ELECTRIC LADYLAND:
Adventures in Electroacoustic Performance
 
Page 1, 2, 3, 4, 5, 6, 7

“As a person rocks back and forth in the chair, a mercury switch senses its position,” Bobrowski says. “The switch data is translated into a MIDI message, which is fed into the HMSL program on the Mac. That, in turn, triggers samples of my grandmother speaking while simultaneously fading the speaker volume up and down. There’s a nice interaction between the voice and the chair. My grandmother has a very high voice with a thick accent, which blended really well with the squeaks of the chairs.”

The “grandmother chair” is the most technically complex rocker of the group. “The other chairs are more simple in that the rocking motion merely raised and lowered the volume of a long loop as it played,” Bobrowski says. “The loops have an inherent rhythm to them. When the rhythm of the rockers was superimposed as volume changes over the loops, interesting moiré patterns resulted.”

Stated problem 1:
Answer these questions from the rocking-chair passage:
(a) What senses the position of the chair as a person rocks?
(b) Which program on the Mac receives the MIDI message?
(c) In the simpler chairs, what does the rocking motion raise and lower?
Stated problem 2:
Decide whether each statement agrees with the rocking-chair passage:
(a) The grandmother chair is the simplest rocker of the group.
(b) Bobrowski's grandmother has a low voice.
(c) Laying the rockers' rhythm over the loops as volume changes produced moiré patterns.

Information supplied:

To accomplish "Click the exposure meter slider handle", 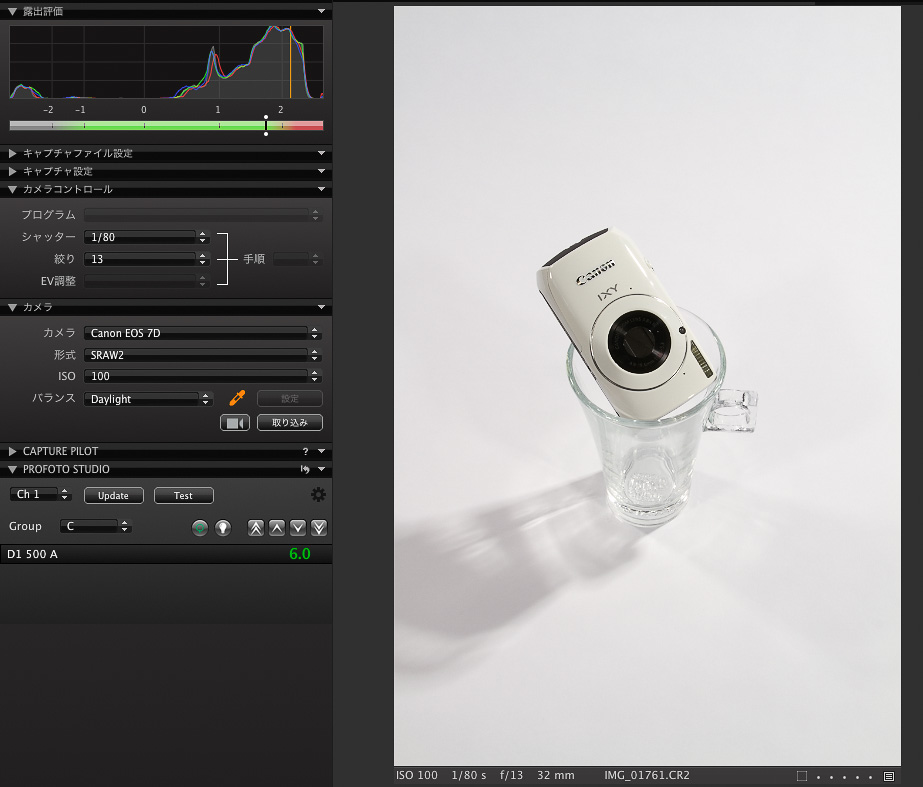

Complete output 1:
(a) A mercury switch.
(b) The HMSL program.
(c) The volume of a long loop as it plays.

Complete output 2:
(a) No: "is the most technically complex rocker of the group"
(b) No: "My grandmother has a very high voice with a thick accent"
(c) Yes: "interesting moiré patterns resulted"